Subsection (a) of Section 143 of Article 6701d makes it a misdemeanor penal act “ * * * for any person to violate any of the provisions of this Act unless such violation is by this Act or other law of this State declared to be a felony.” Subsection (b) sets the penal punishment upon conviction “ * * * for a violation of any of the provisions of this Act for which another penalty is not provided * *

Our Supreme Court in Mundy v. Pirie-Slaughter Motor Co., 146 Tex. 314, 206 S.W.2d 587, has held that: “In this state we have followed the rule that the violation of a criminal statute is not merely evidence of negligence, but is negligence per se.” Theoretically, the case just cited when considered in connection with Subsections (a) and (b) of Section 143 of Article 6701d making the violation of any of the provisions of Article 6701d (with the exceptions therein mentioned) 1 misdemeanors punishable by fine, it would appear a violation of any one of the many sections not included within the exceptions would be a violation of a criminal statute within the purview of Mundy v. Pirie-Slaughter Motor Co., supra, and therefore negligence per se. 2 If such were true there is authority to the effect that it would be error for the trial court to require the jury to determine if such act was negligence. Davis v. Estes, 44 S.W.2d 952 (Tex.Com.App. Sec.tion B).

The Supreme Court in Missouri-Kansas-Texas Railroad Co. v. McFerrin, 156 Tex. 69, 291 S.W.2d 931; and Texas & New Orleans Railroad Co. v. Day, 159 Tex. 101, 316 S.W.2d 402, in construing Section 86 (d) of Article 6701d has wisely rejected such theory.

In the McFerrin case the court said:

“We reject the theory and hold that whether a train was ‘in hazardous proximity’ to a crossing, so as to impose on an approaching motorist a duty to stop must be determined by the court from the evidence of the facts and circumstances existing at the time the motorist was compelled to make a decision, and should not be determined by or from the happening of subsequent events.

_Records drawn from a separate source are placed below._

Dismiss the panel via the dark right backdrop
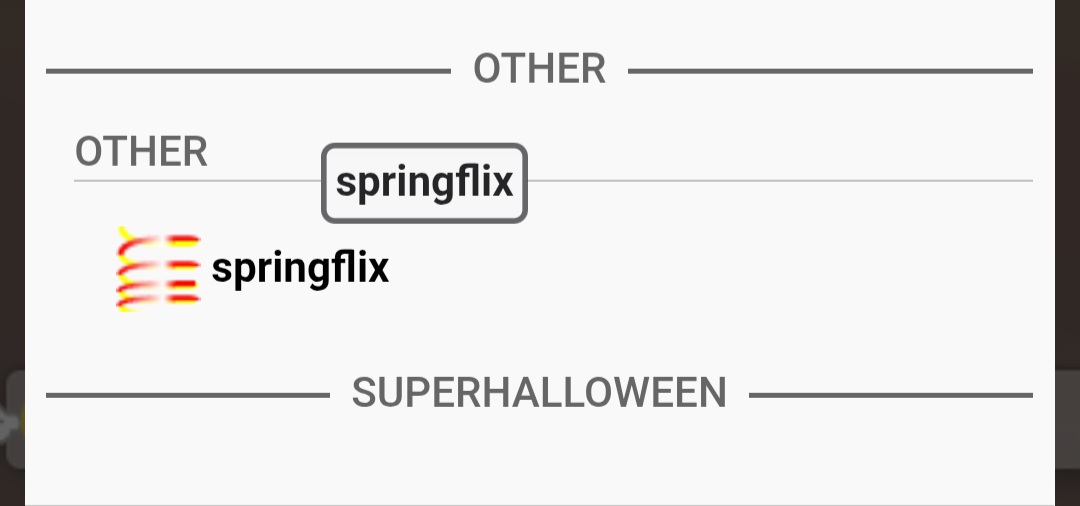The width and height of the screenshot is (1080, 506). click(1067, 200)
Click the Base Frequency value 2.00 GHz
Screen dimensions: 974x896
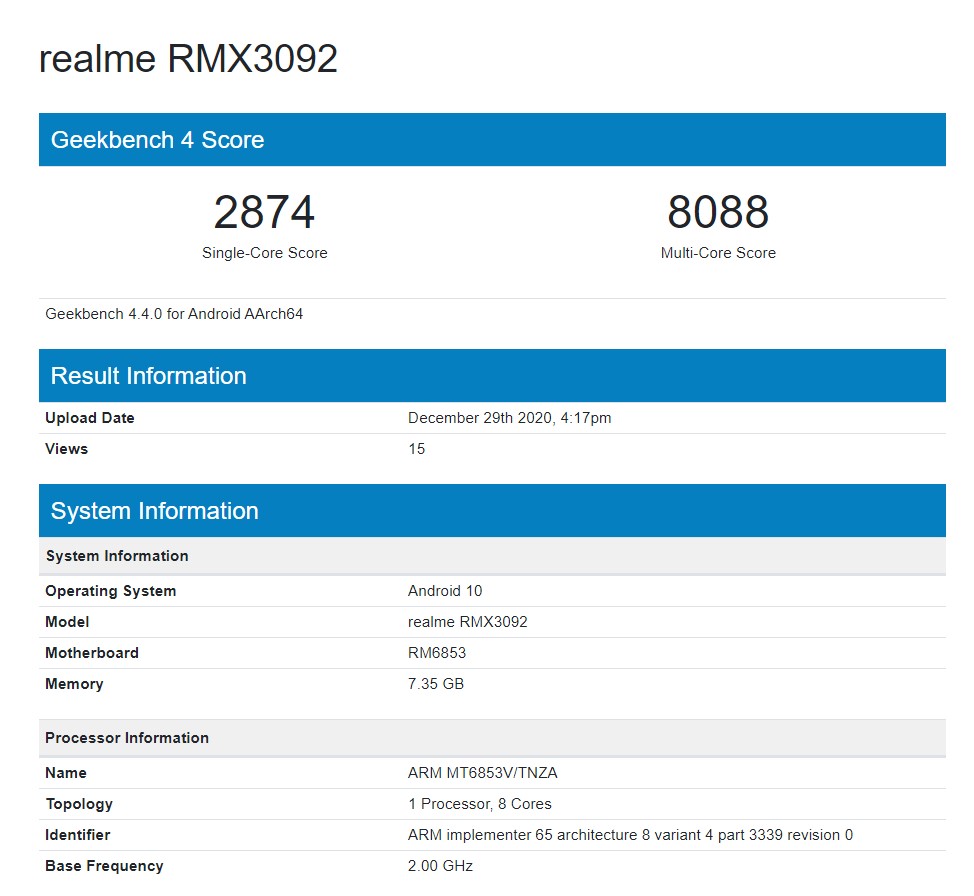[438, 865]
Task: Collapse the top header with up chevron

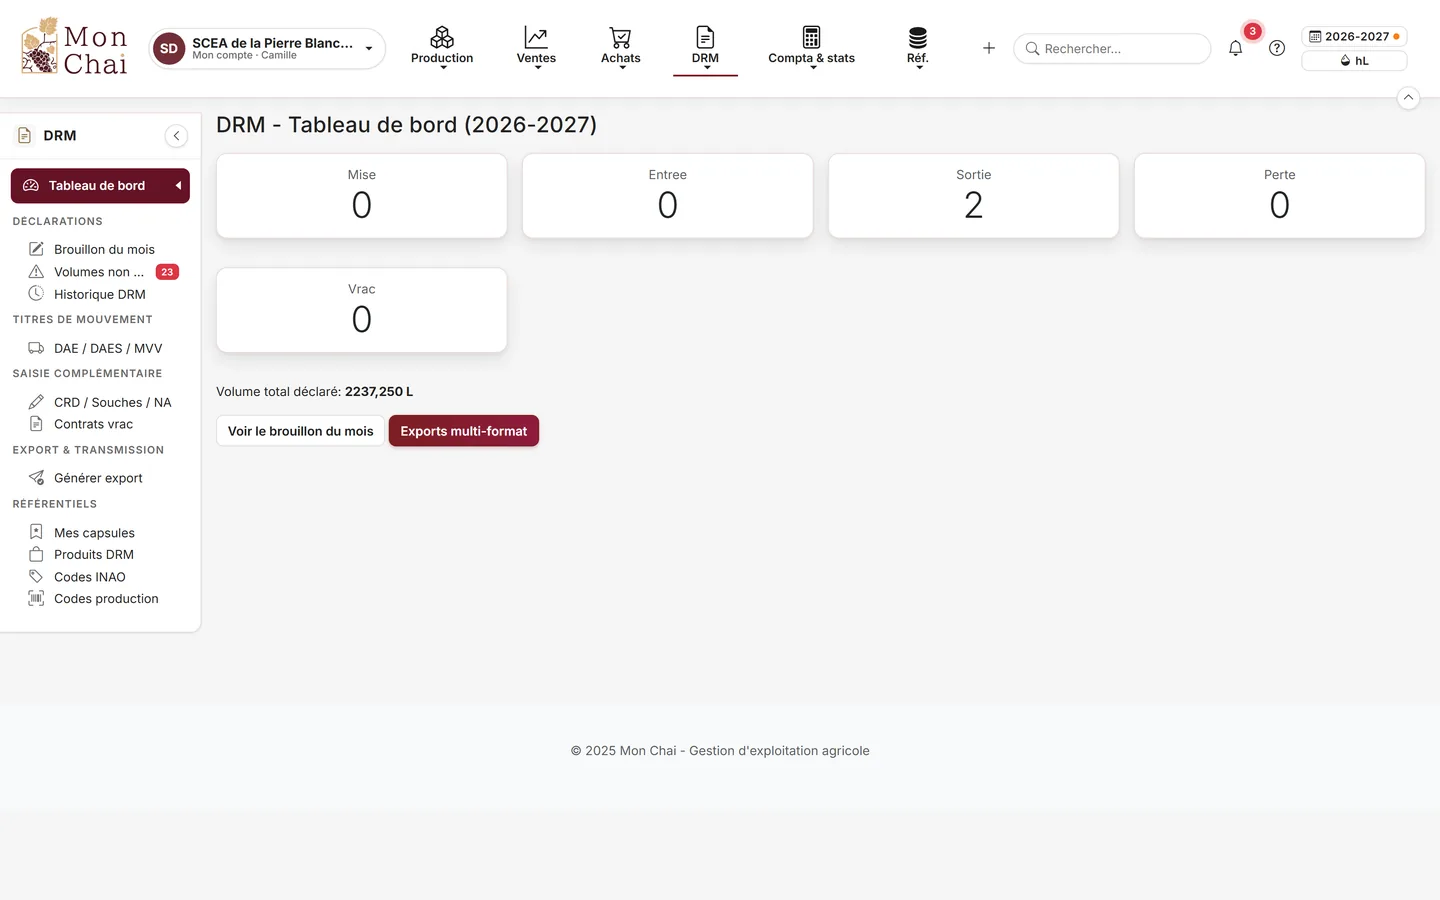Action: [1408, 98]
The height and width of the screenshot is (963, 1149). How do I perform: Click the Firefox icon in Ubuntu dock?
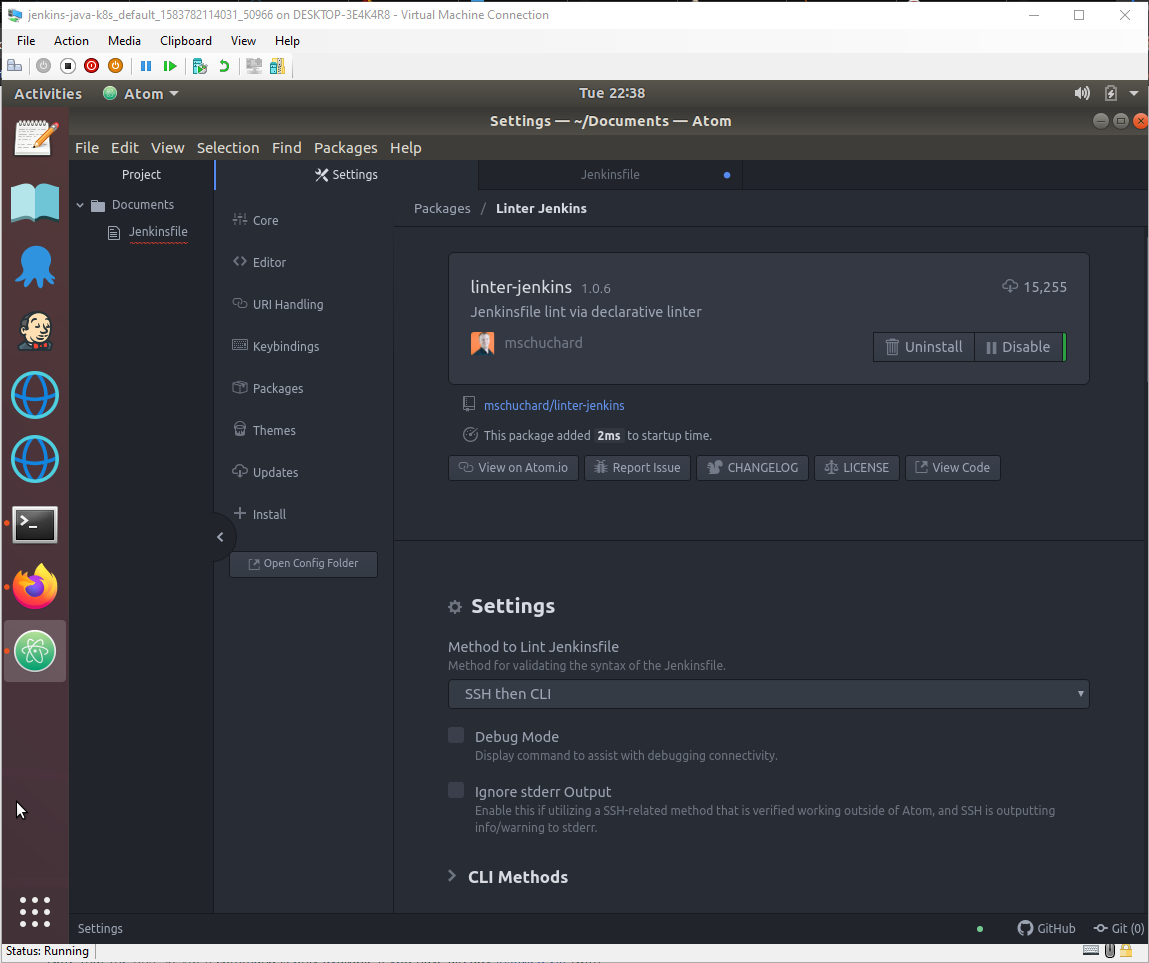pos(35,587)
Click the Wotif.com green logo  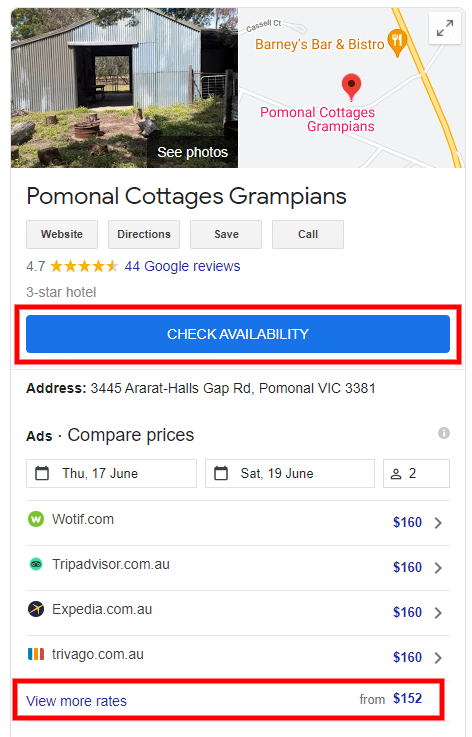coord(36,519)
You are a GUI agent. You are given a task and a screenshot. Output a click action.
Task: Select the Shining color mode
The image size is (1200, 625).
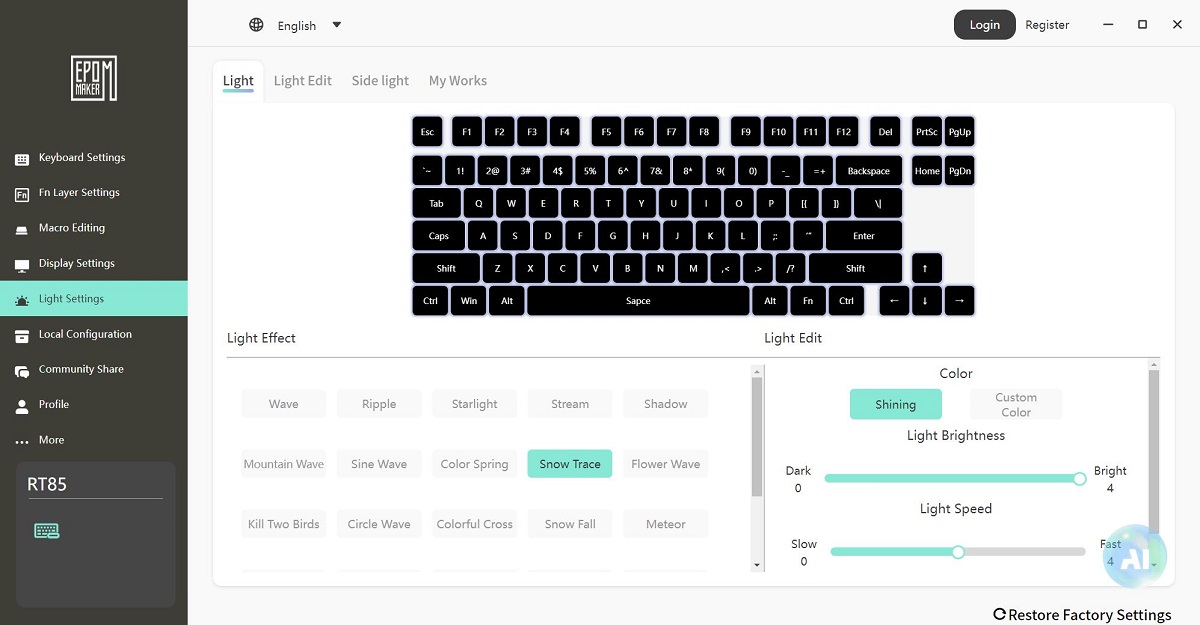point(895,404)
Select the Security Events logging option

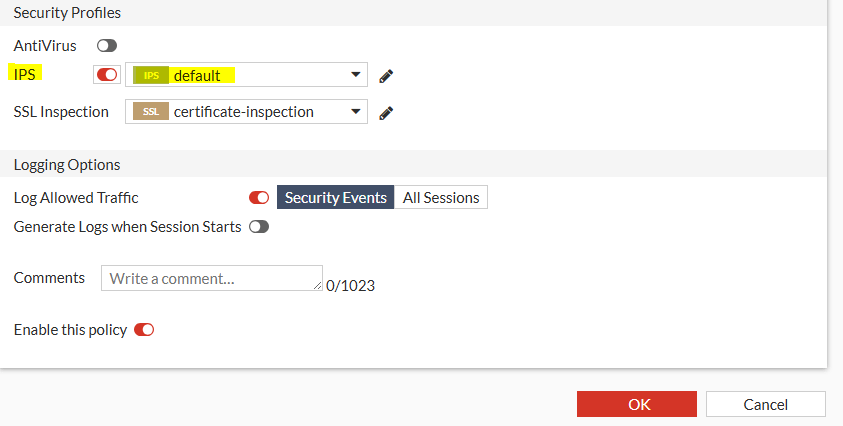point(335,198)
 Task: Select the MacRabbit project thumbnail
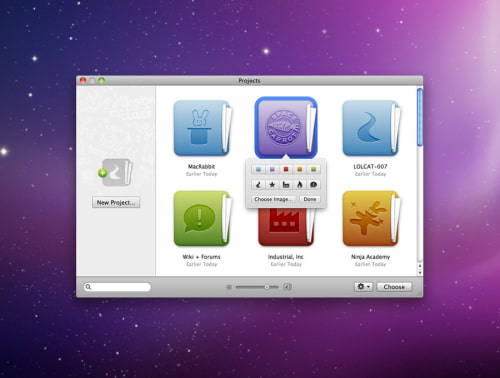[x=203, y=128]
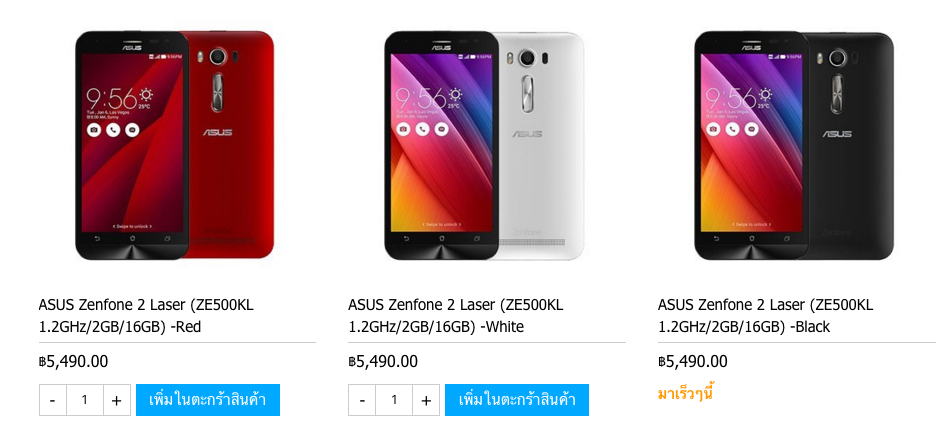Click the ฿5,490.00 price of the Black phone
Viewport: 945px width, 439px height.
(x=692, y=362)
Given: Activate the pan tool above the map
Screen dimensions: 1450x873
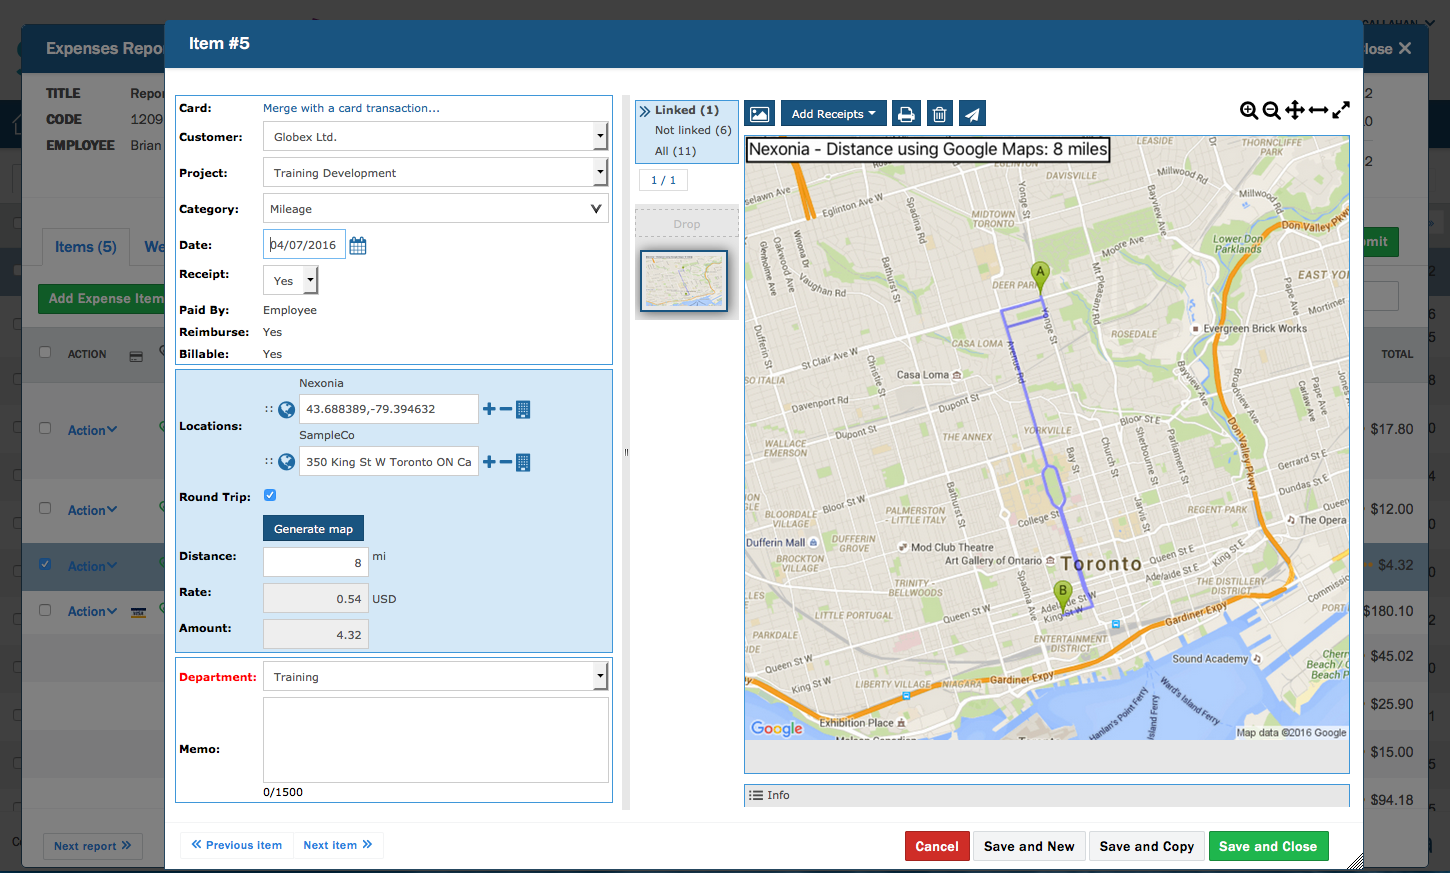Looking at the screenshot, I should pos(1293,111).
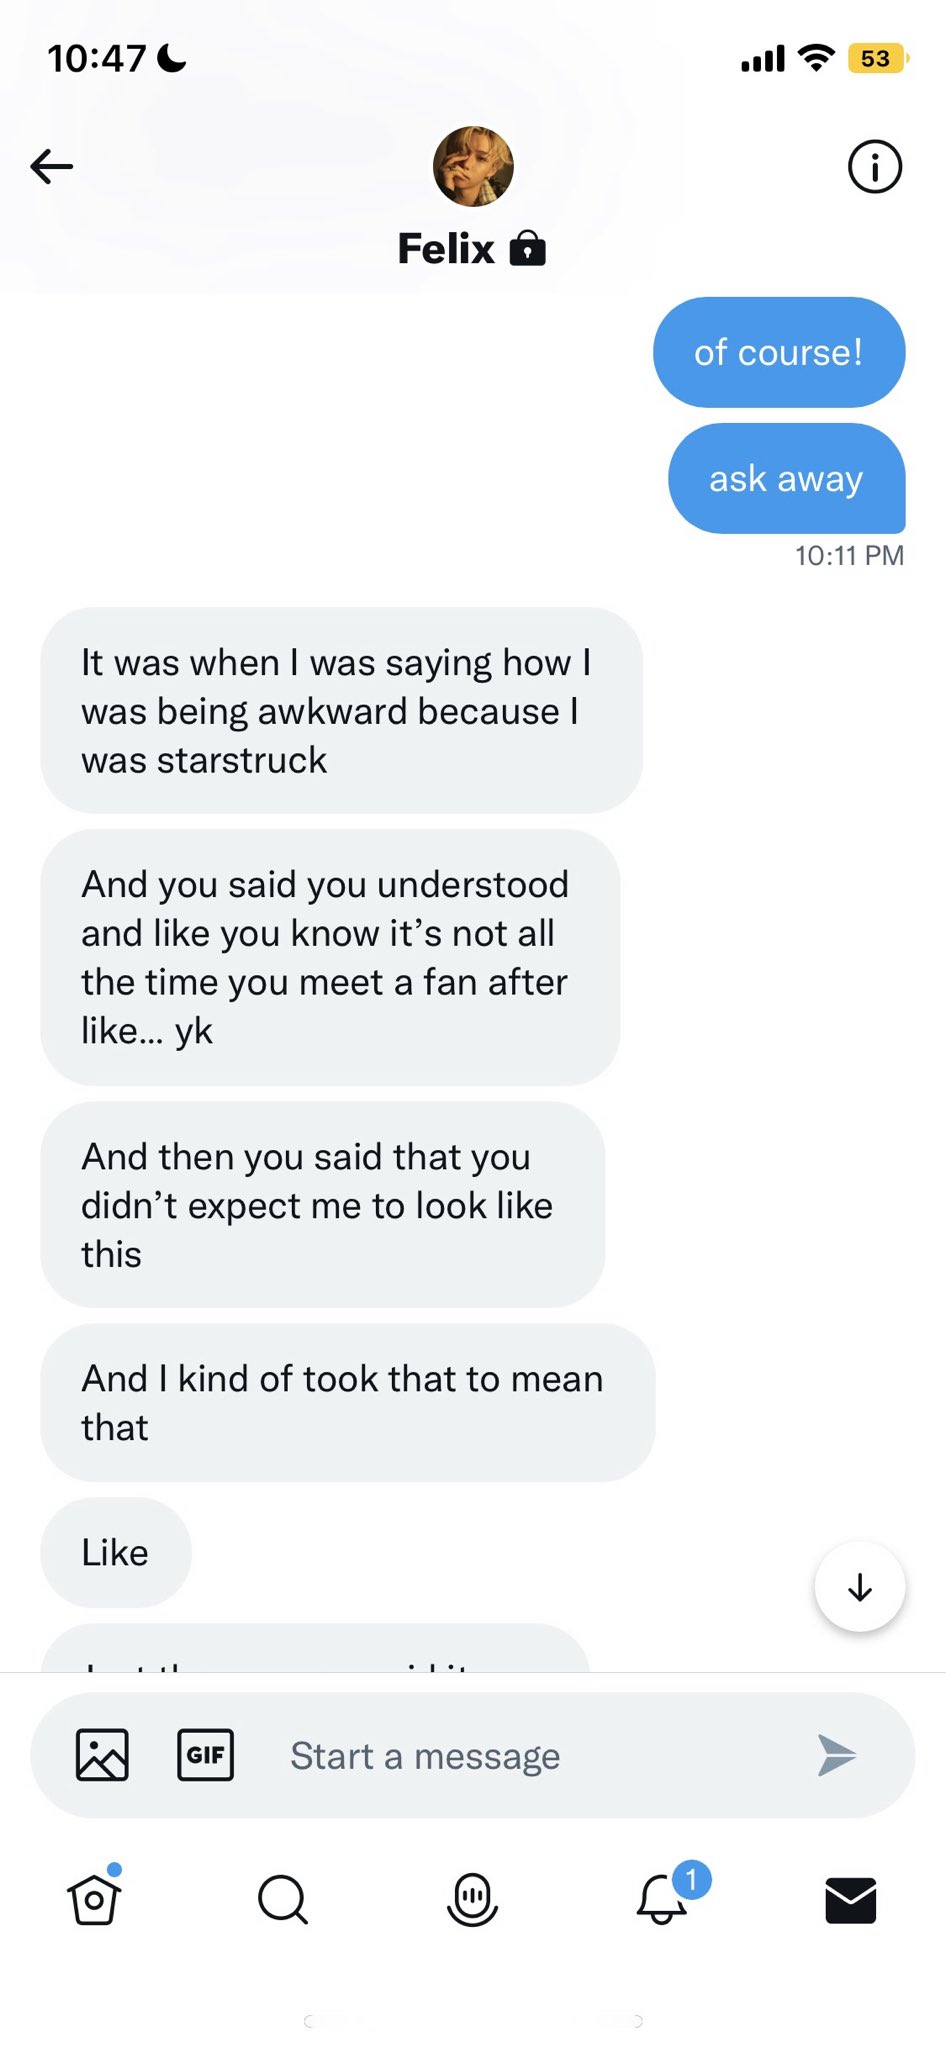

We would be loath, indeed, to hold that the legislature, by the enactment of Article 6701d, Sec. 86(d), laid down a rule of evidence by which in this situation it has exacted of the motorist perfect foresight of all eventualities.
* # * * * *
“It seems to us that in determining whether the fact situation is such as to call the statutory duty into existence, we should not hold the motorist to greater wisdom or better judgment than a reasonably prudent person, similarly situated, would exercise. Accordingly, we apply the objective common-law test of the reasonably prudent man and hold that before it can be said in a given case that an approaching train was ‘plainly visible’ as a matter of law, it must appear, as a matter of law, that a reasonably prudent person, situated as was the motorist and exercising ordinary care for his own safety, should have seen it.”

*660 We believe it may be said from the cases just cited that when the statute imposes a conditional, not an absolute duty, then the test of the reasonably prudent man must be applied unless the facts themselves show the person was guilty of the violation as a matter of law. In Wilson v. Manley, supra, the Beaumont Court of Civil Appeals recognized this rule in holding that 68(b) of Article 6701d does not lend itself to amplification or construction; therefore, a violation thereof is negligence per se. Therefore, the trial court in this case in failing after proper objections to submit the question of negligence as a component of the issue of failing to signal has in effect held that Mrs. Perkins under the facts of this case was under the obligation as a matter of law to do so.